When is one well? I mean, how one defines that? Are there some measuring criteria there? Say so by heart out reliably… thus I würd. Is one well if one, is healthy, run can, a dwelling and meal has, a work, sufficient money. Okay, criteria all fulfills.
But how it can be then that one feels nevertheless not good or one simply only badly is? That cannot be nevertheless? That is incomprehensible. Differently seen, it would have to be just as simple again in the positive back to fall than be here in the negative range.

One makes often believes I the error to hide weaknesses before others. A good friend - formerly my best friend - has me helped as I really sad was. That is, I for a long time ago konnt itself with it out-cries and that so well did. In the moment have I it my large weakness show and they have me understand. But when she badly was not have it it me permitted. I believe, many people can their weaknesses well hide because her nobody so to trust that her these pages heart-own wanted. I the error made. Based on the criteria I would have to be always well. That have I also said… even at the places at those weakness to show no dishonor is and one does not condemn. On the contrary where one tries actually white to hide you it convulsively/desperately. And I could not do it. I have yourself did not admit which is really the matter.

Thus, how you define whether it you well go?

The Kastanienbaum is my favourite tree. I find its unloading enormous sheets so beautiful. Its fruits… wrapped into this stachelige covering and inside so beautifully gemasert and brown simply really beautifully. The trunk is strong and the tree becomes mostly giant large. It has somewhat majestic and strong.

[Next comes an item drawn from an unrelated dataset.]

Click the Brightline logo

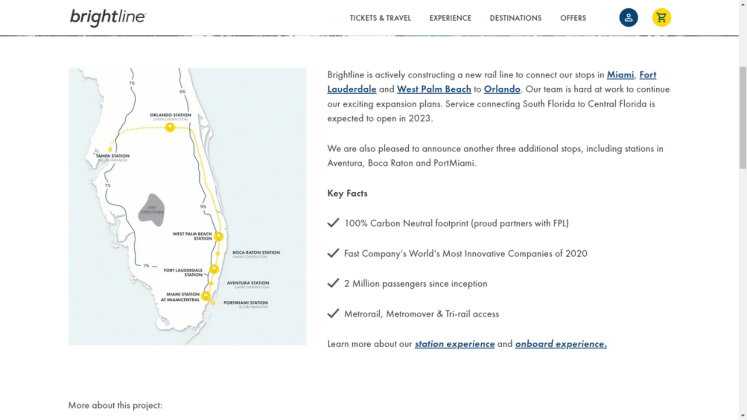(108, 17)
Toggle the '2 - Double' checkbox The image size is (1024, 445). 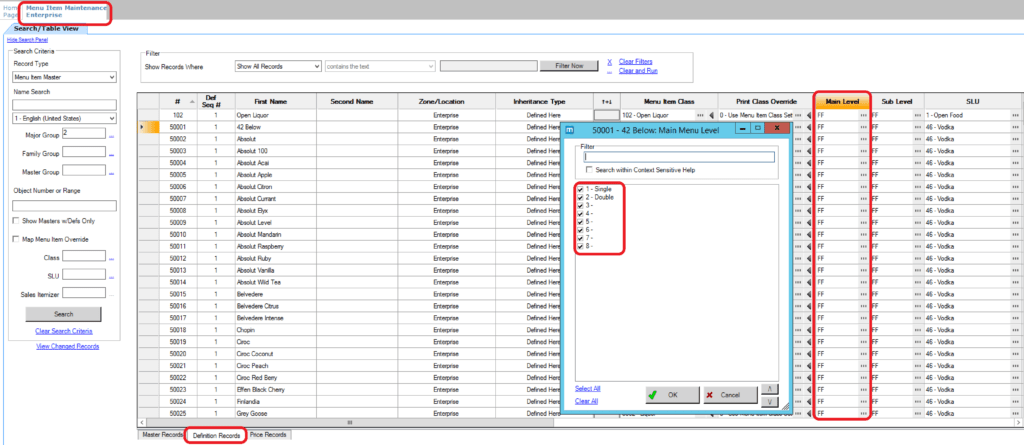[580, 198]
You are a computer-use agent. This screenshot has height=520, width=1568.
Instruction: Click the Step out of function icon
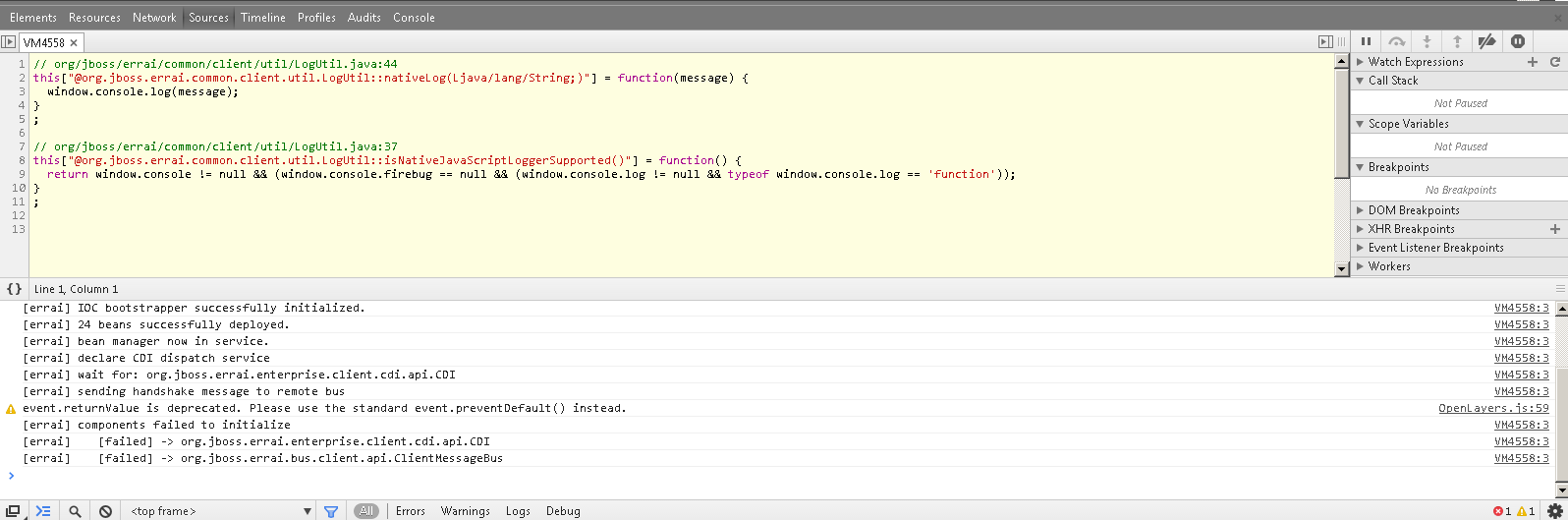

A man whom I last year to know to learn was allowed has a so beautiful design of Kastanienbaumblättern and the Kastanien made. I can still remember which I on it said. For me it was real a shock that it on the next day disappeared - and on the day after the next was dead found. I ask yourself, what had really meant the design. Afterwards I imagine, it the resolution an end to set for a long time calm had myself, but am somehow I equivalent again and again near. I it well did not know, but one feels a sympathy, a certain connection to some humans simply. One can talk with them differently, her radiates something. It is simply difficult to describe. If I make pictures of the trees SAM LCL and, then I must think also always him.

I have a good feeling at the today's day.
Yesterday me over bad was and I imagined, I there all day long Mach me which. The fact that I go again into the hospital is certain. When, stands also firmly because it from the work is not in former times possible. October. Up to then has I unite things me over water to hold. I am importantly better than in the last year. The tablet dose has itself ver4facht since I the hospital left, but one nevertheless sees that that works things nevertheless somehow. In the head it feels now somewhat more easily. None sooo strong changes in mood more and at all… it becomes already much better all. But stop evenly also only at the surface.